There is also lots of trivia about Alfred Hitchcock you may or may not know, some of which I have written here.
- According to many people who knew him personally, it is said that while his wife, Alma, was pregnant, he couldn't stand to look at her.
- He once dressed up in drag for a party he threw, the video footage has never been found
- According to the man himself, he was required to stand at the foot of his mother's bed each day, and tell her what happened.
- He was born only one day before his wife
- He was a close friend of Albert Broccoli, the well-known producer of the James Bond 007 franchise. His movie North by Northwest was the influence for the helicopter scene in From Russia with Love.

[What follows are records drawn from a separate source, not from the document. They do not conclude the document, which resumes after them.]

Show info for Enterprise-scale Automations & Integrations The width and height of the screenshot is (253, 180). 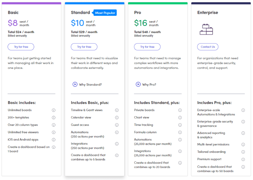pos(243,110)
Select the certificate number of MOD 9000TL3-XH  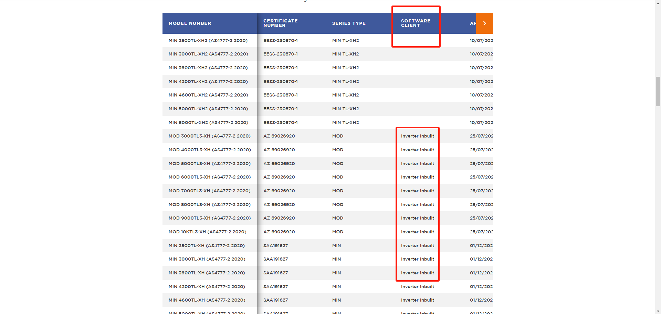[279, 218]
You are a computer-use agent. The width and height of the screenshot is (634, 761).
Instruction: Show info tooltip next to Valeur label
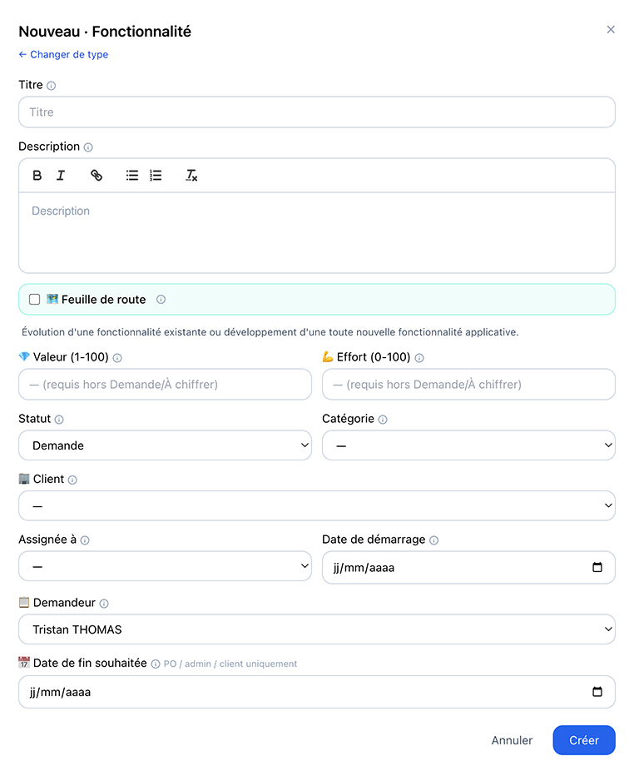[x=117, y=358]
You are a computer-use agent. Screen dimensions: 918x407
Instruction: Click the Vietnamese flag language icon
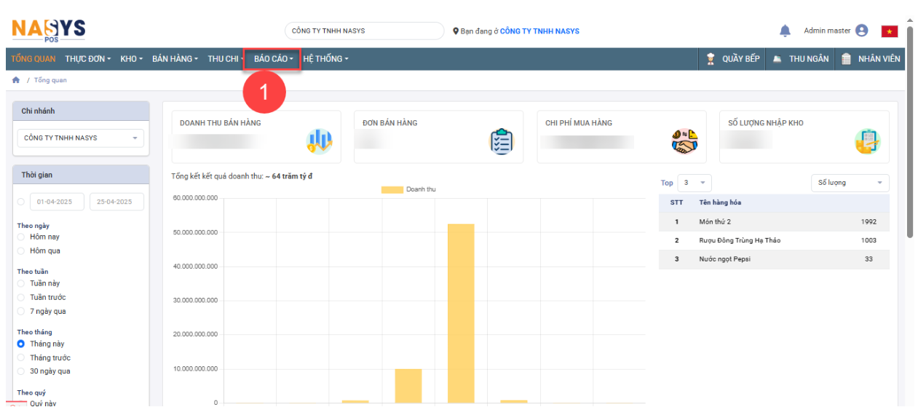tap(889, 31)
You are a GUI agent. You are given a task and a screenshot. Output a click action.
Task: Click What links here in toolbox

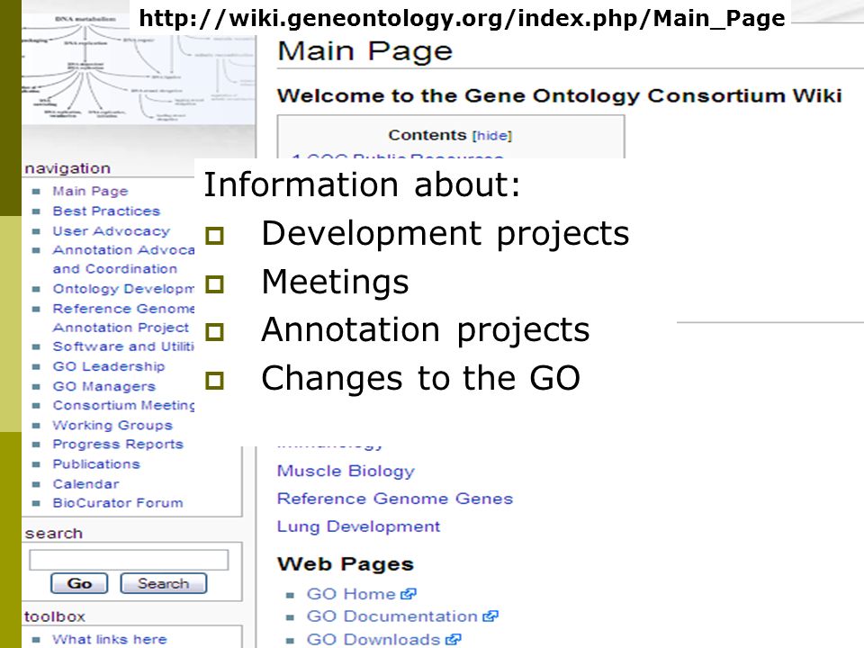(110, 639)

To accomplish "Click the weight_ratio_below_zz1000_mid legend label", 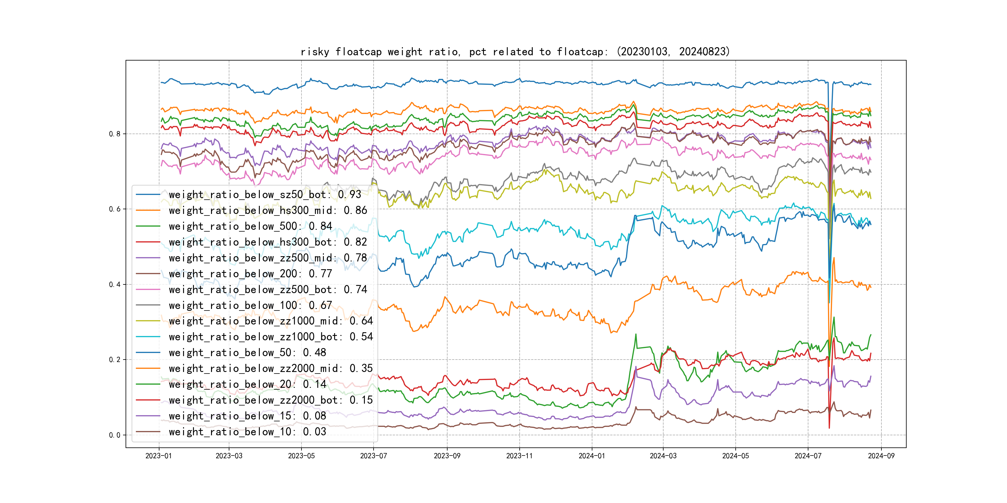I will 271,321.
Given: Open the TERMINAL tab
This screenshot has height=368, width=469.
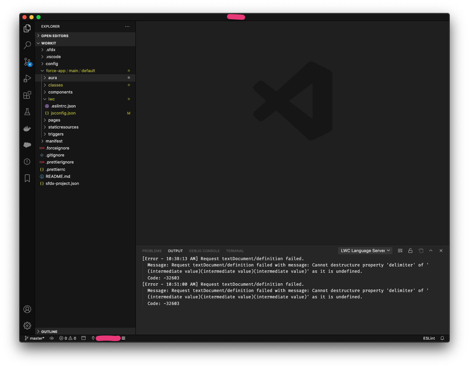Looking at the screenshot, I should (235, 251).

- He appears on a 32 cent postage stamp published in 1998
- Hitchcock had a morbid fear of police ever since childhood, when he was sent to the police station with a letter from his father. The desk sergeant read the letter, locked Alfred in a cell for 10 minutes, and told him "This is what happens to people who do bad things."
- Hitchcock also had a phobia of eggs
- In the New Year's Honour's list of 1980 (only a few months before his death), he was named an Honorary (as he was a U.S. citizen) Knight Commander of the British Empire.
- He later began making his "Where's Waldo" like appearances at the beginning of his movies, so as not to divert attention away from the plot.
- Hitchcock first made a Hollywood appearance in 1940, but was turned down by everyone, because none of them thought he could make a "Hollywood" picture. He was finally offered a seven-year contract with David Selznick. His first picture was supposed to be about Titanic, but Selznick couldn't find a boat to sink. Instead, Hitchcock directed the film "Rebecca"
- When finishing a cup of tea on set, he would commonly throw the cup and saucer over his shoulder and let it land (or break.) wherever.
- He delivered the shortest speech in Oscar history with a simple "Thank you."
- In the fall of 2000, his daughter Patricia went on to mention that two of Hitchcock's dirty pleasures were Smokey and the Bandit, and Benji.
- His 'MacGuffins' were objects or devices which drove the plot and were of great interest to the film's characters, but which to the audience were otherwise inconsequential and could be forgotten once they had served their purpose.
- When he won his Lifetime Achievement award in 1979, he joked with friends that he must be about to die soon. He died a year later.
- Was voted the Greatest Director of All Time by Entertainment Weekly. When listing the top 100 Greatest Films of All Time, Hitchcock was on the list an amazing four times. His movies were Psycho, Vertigo, North by Northwest, and Notorious.
- Often said that "Shadow of a Doubt" was his favorite film to direct.
- His fear of police was cited as the reason he never learned how to drive. It was also cited as the reason for the "innocent man" themes in some of his plotlines.
- He was a practical joker, though more cruel than funny. He would find out people's phobias such as mice or spiders, and then send them a box full of them.
- Legendary for gently tweaking his sponsors during the run of his TV show.
- Is the "voice" of the Jaws ride at Universal Studios
- Though he was Oscar-nominated 5 times as Best Director, DGA-nominated 6 times as Best Director, and received 3 nominations from Cannes, he has never won in any of these competitive categories, a fact that surprises fans and film critics to this day.
- He made cameo appearances in all of his movies beginning with "Rebecca" in 1940, aside from four movies, which he did not. Lifeboat, he was in a newspaper advertisement. Dial M for Murder, he was in a class reunion photograph. Rope, is a neon version of his famous caricature outside on a billboard in a night scene. and Family Plot, his "appearance" is as a silhouette on the other side of a frosted glass door.